Thank you, Mr President. I also thank the Secretary-General for his briefing, and I welcome the participation of Ukraine’s foreign minister in this meeting today.

We cannot begin except with an expression of deep sorrow for the lives lost and shattered in the war in Ukraine. We mourn the at least 8,000 civilians killed, and we share in the grief of their loved ones.

We are appalled, as we mark one year of this cruel war, that we do so in the knowledge that it enters its second year.

Over the past two days, from the podium of the General Assembly, we heard a virtually uninterrupted appeal for peace.

A global, diverse, and representative majority issued an unambiguous message: Enough.

This majority is united by neither allegiance to one side nor hostility to the other.

They come together not to preserve geopolitical gain or reverse loss.

They are not motivated by petty grievance or grand ambition.

They have no interest or ability to wade into great power conflict.

In the historical processes and events that forged today’s Europe – they were, for the most part, observers, too often unwillingly impacted.

Yet, the incontestable fact is that an overwhelming majority of Member States are rising to the defence of the UN Charter.

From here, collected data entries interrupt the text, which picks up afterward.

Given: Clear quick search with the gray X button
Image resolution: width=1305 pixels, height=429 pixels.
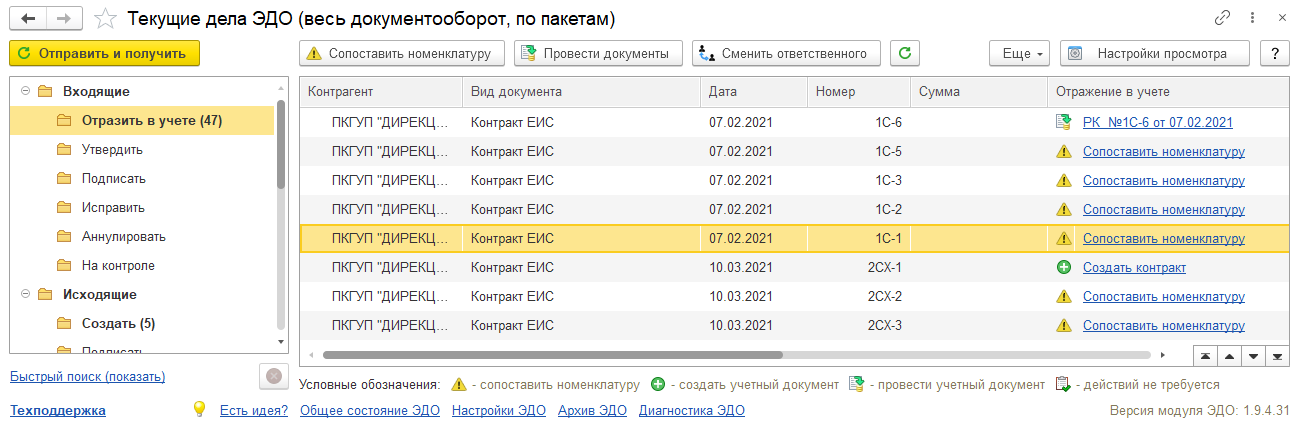Looking at the screenshot, I should pyautogui.click(x=272, y=376).
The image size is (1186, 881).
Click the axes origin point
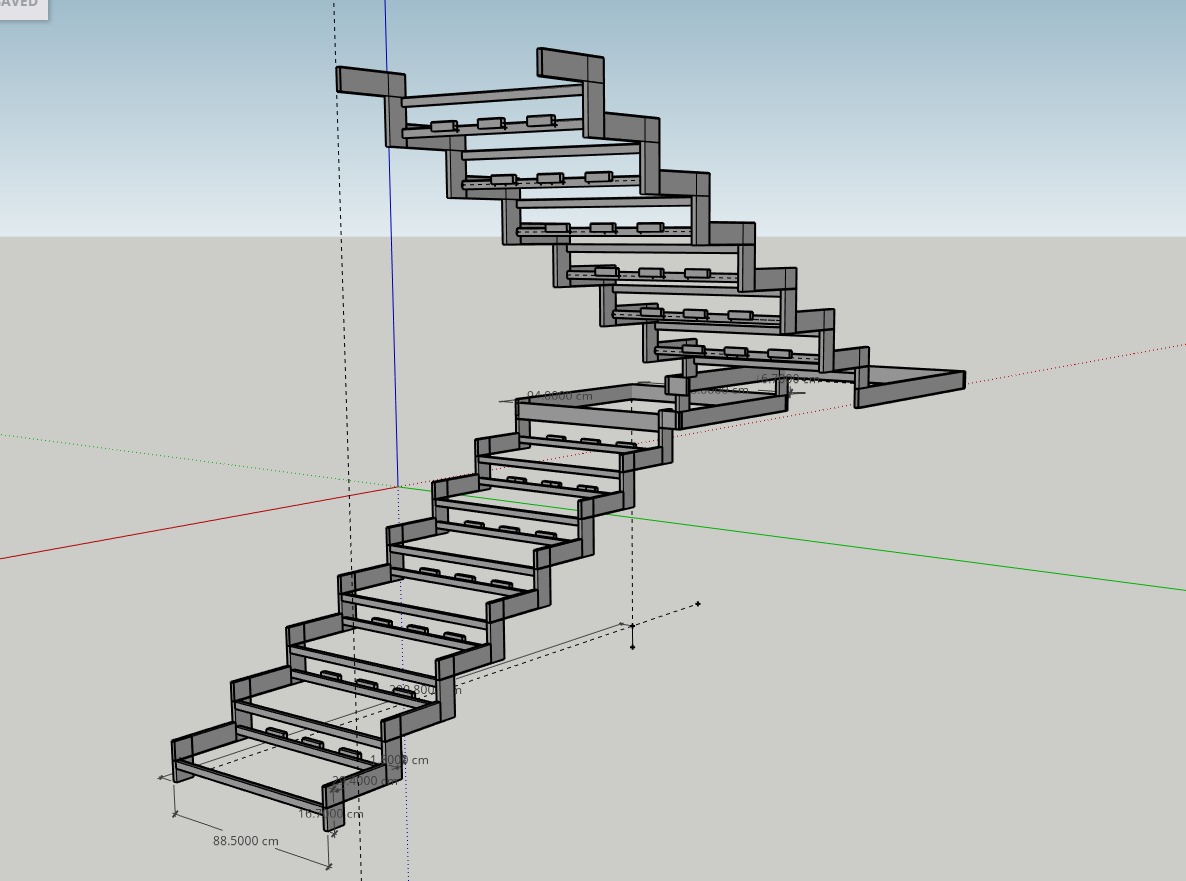click(398, 487)
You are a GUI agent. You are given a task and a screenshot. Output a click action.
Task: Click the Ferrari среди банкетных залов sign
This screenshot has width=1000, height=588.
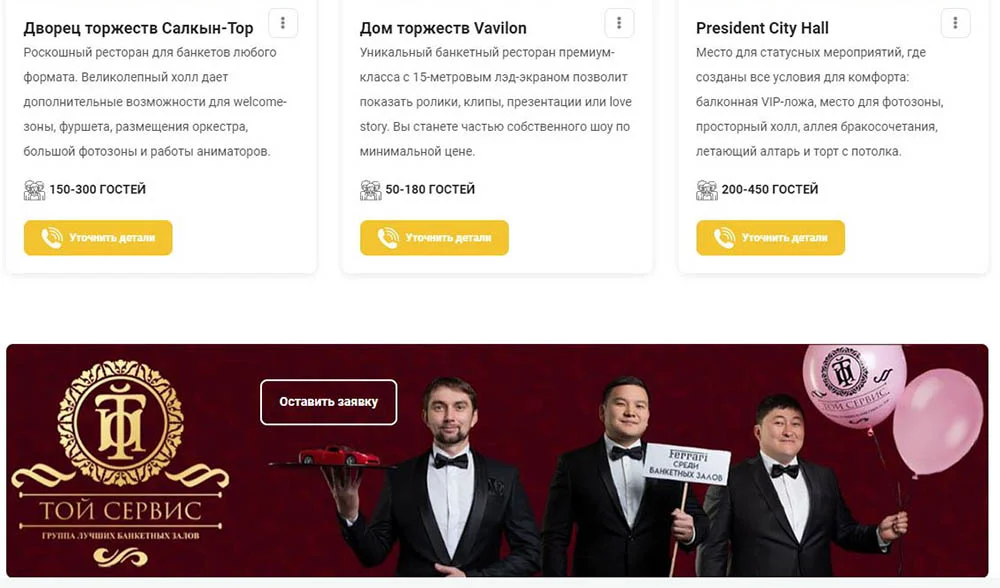click(x=687, y=464)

It is the Charter that upholds sovereignty, independence, and territorial integrity.

It is the Charter that rejects wars of aggression, conquest, and annexation.

It is the Charter that organises our open and cooperative international order.

The question is simple, and it is settled.

Those truths, however self-evident, are nonetheless challenged by the war still raging on Ukraine. Military setbacks have been met with military escalation, while the front lines are little changed.

The costs, however, have only grown.

In Ukrainian lives and livelihoods; in the damage to cities and towns; in the destruction of civilian infrastructure.

The war’s reach has extended far beyond Ukraine.

Disrupting food and energy markets; worsening the global debt crisis; and weakening international norms, rules, and laws.

Exactly one year ago today, the global call for diplomacy and peace went unheeded as the war broke out.

Now, we risk its escalation as more battalions mobilise for new offensives.

Yesterday, Member States renewed their urgent and sincere call for an end to this war. Leaders across the world are responding with mediation efforts and peace plans.

Now is the time to invest in inclusive and imaginative diplomacy by truly leveraging this global majority for peace.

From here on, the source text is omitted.